Motif Buang Bayi Terbungkus Plastik di Culamega Tasikmalaya Terungkap, Ternyata karena Hal ini

Motif Buang Bayi Terbungkus Plastik di Culamega Tasikmalaya Terungkap, Ternyata karena Hal ini

Anggota Polsek Bantarkalong bersama tim medis Puskemas Culamega mengecek kondisi bayi laki-laki yang tega dibuang orang tuanya, Senin 11 September 2023. istimewa--

Motif Buang Bayi Terbungkus Plastik di Culamega Tasikmalaya Terungkap, Ternyata karena Hal ini

TASIKMALAYA, RADARTASIK.COM - Satuan Reserse Kriminal Polres Tasikmalaya masih mendalami motif dibalik tindakan dua pelaku pembuang bayi laki-laki di Kecamatan Culamega, yakni RA (18) dan DP (18).

Keduanya mengakui bahwa alasan mereka melakukan tindakan membuang bayinya terbungkus plastik karena ada larangan dari orang tua mereka untuk memiliki anak. Sebab, mengingat usia pernikahan mereka yang masih sangat muda.

Kasat Reskrim Polres Tasikmalaya, AKP Ari Rinaldo, menyatakan bahwa mereka berhasil mengamankan kedua pelaku kurang dari dua jam setelah penemuan bayi laki-laki di Desa Cipicung, Kecamatan Culamega, Kabupaten Tasikmalaya.

BACA JUGA:Tersedia KUR BRI 2023 hingga Rp 100 Juta Tanpa Jaminan, Cukup dengan KTP dan Persyaratan Ini

"Diamankan dalam waktu kurang dari dua jam setelah penemuan bayi. Anggota kami mendapatkan petunjuk di lapangan dan berhasil mengamankan orang tua bayi tersebut," ungkapnya kepada radartasik.com, Selasa 12 September 2023.

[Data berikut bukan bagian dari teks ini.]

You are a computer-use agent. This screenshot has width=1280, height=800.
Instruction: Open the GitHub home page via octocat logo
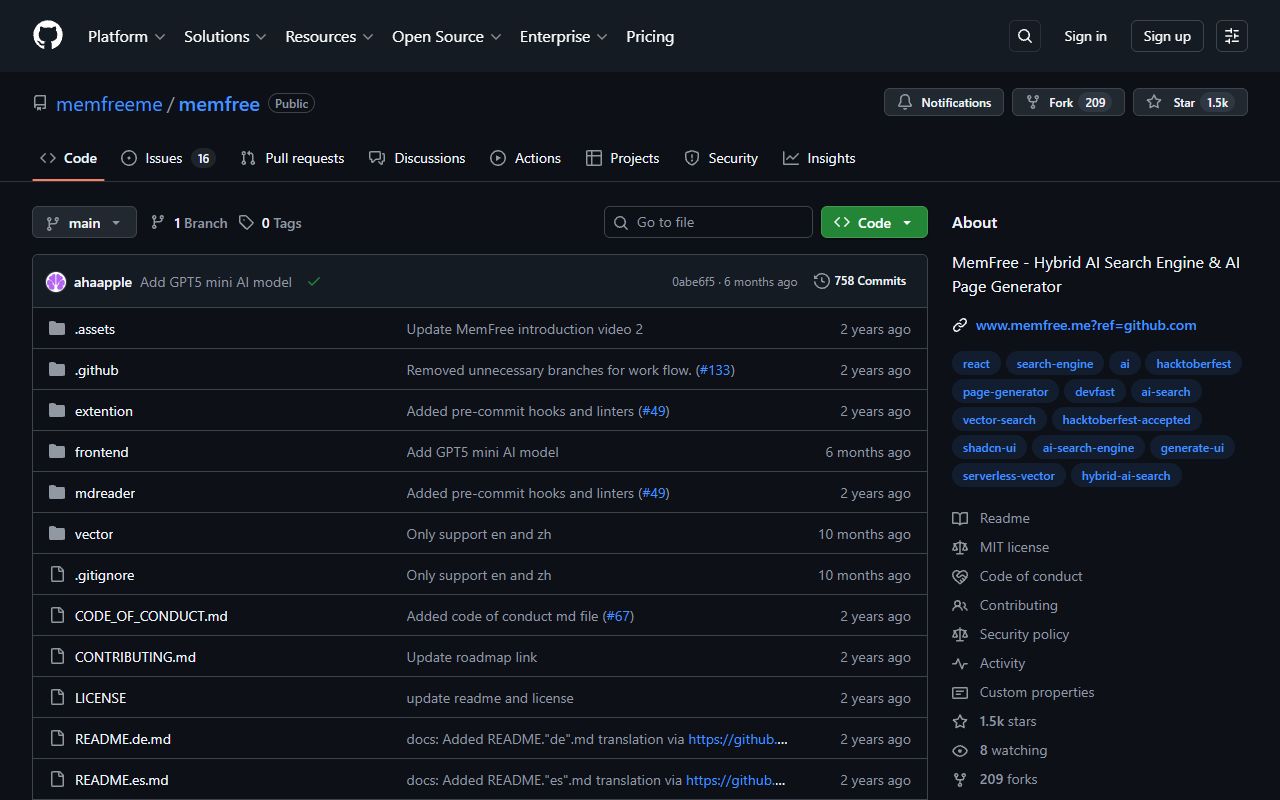point(47,36)

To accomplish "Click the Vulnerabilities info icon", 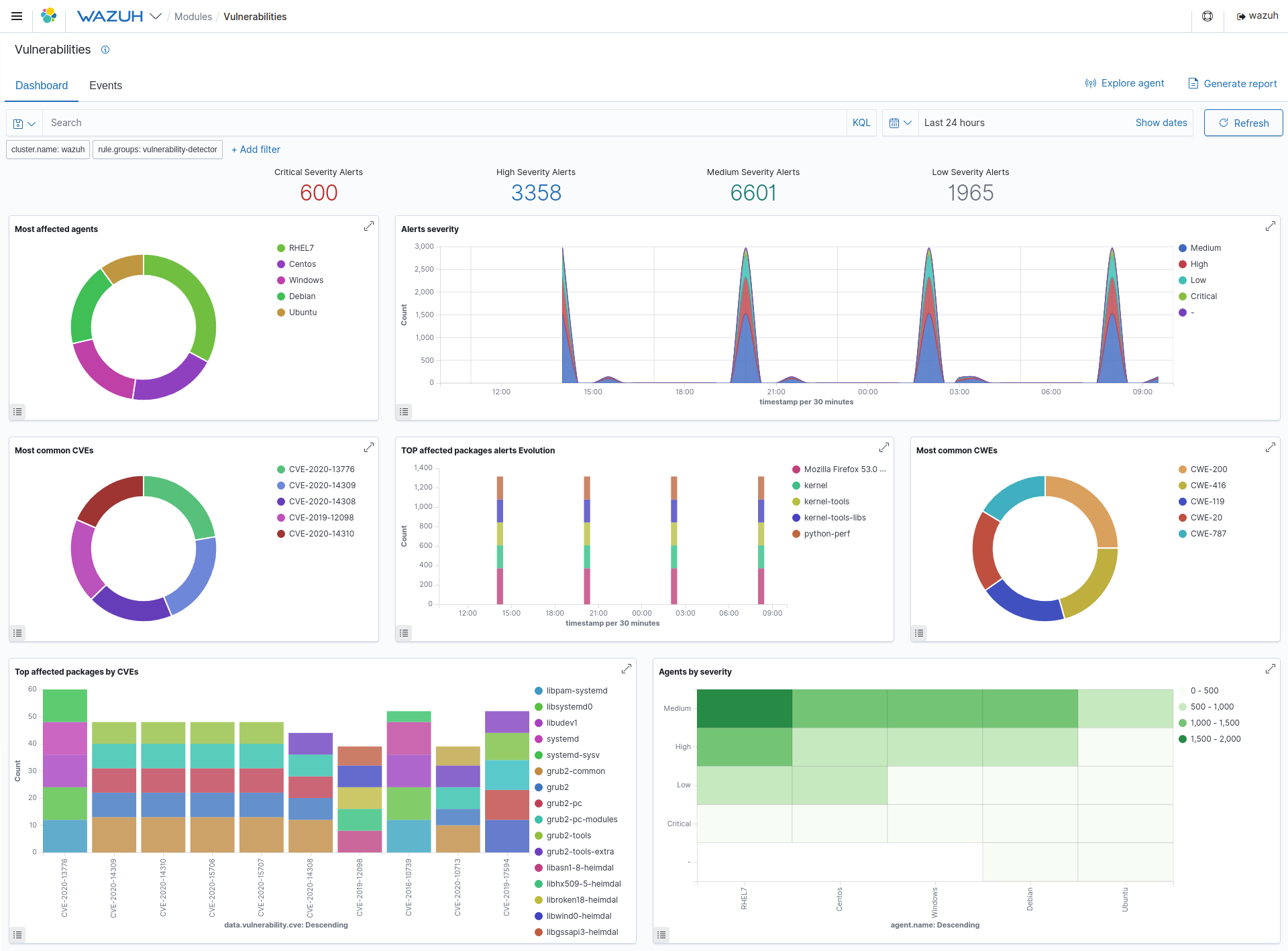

Pelaku pembuangan bayi merupakan ayah kandung dari bayi tersebut, DP. Sementara peran istrinya dalam peristiwa ini masih dalam penyelidikan oleh Polisi.

"Jadi, yang membuang bayi adalah sang ayah, sementara peran istrinya masih dalam penyelidikan, termasuk perannya dalam melahirkan bayi yang kemudian dibuang," tambahnya.

Motif dari tindakan tragis pasangan ini adalah larangan dari orang tua mereka karena usia pernikahan yang masih sangat muda.

BACA JUGA:Depot Air Isi Ulang di Kota Tasikmalaya Digerebek Polisi karena Jualan Minuman Keras

"Mereka melakukannya karena dilarang oleh orang tua mereka, mengingat usia mereka yang masih sangat muda alias baru menikah di usia muda," jelas Ari.

Keduanya juga mengakui bahwa memiliki anak begitu cepat setelah pernikahan yang baru berlangsung pada bulan Juni 2023 lalu, adalah beban yang terlalu berat bagi mereka. Bayi tersebut lahir hanya tiga bulan setelah pernikahan mereka.

"Jadi, meskipun mereka baru menikah pada bulan Juni 2023, mereka sudah memiliki anak pada bulan September 2023," pungkas Ari.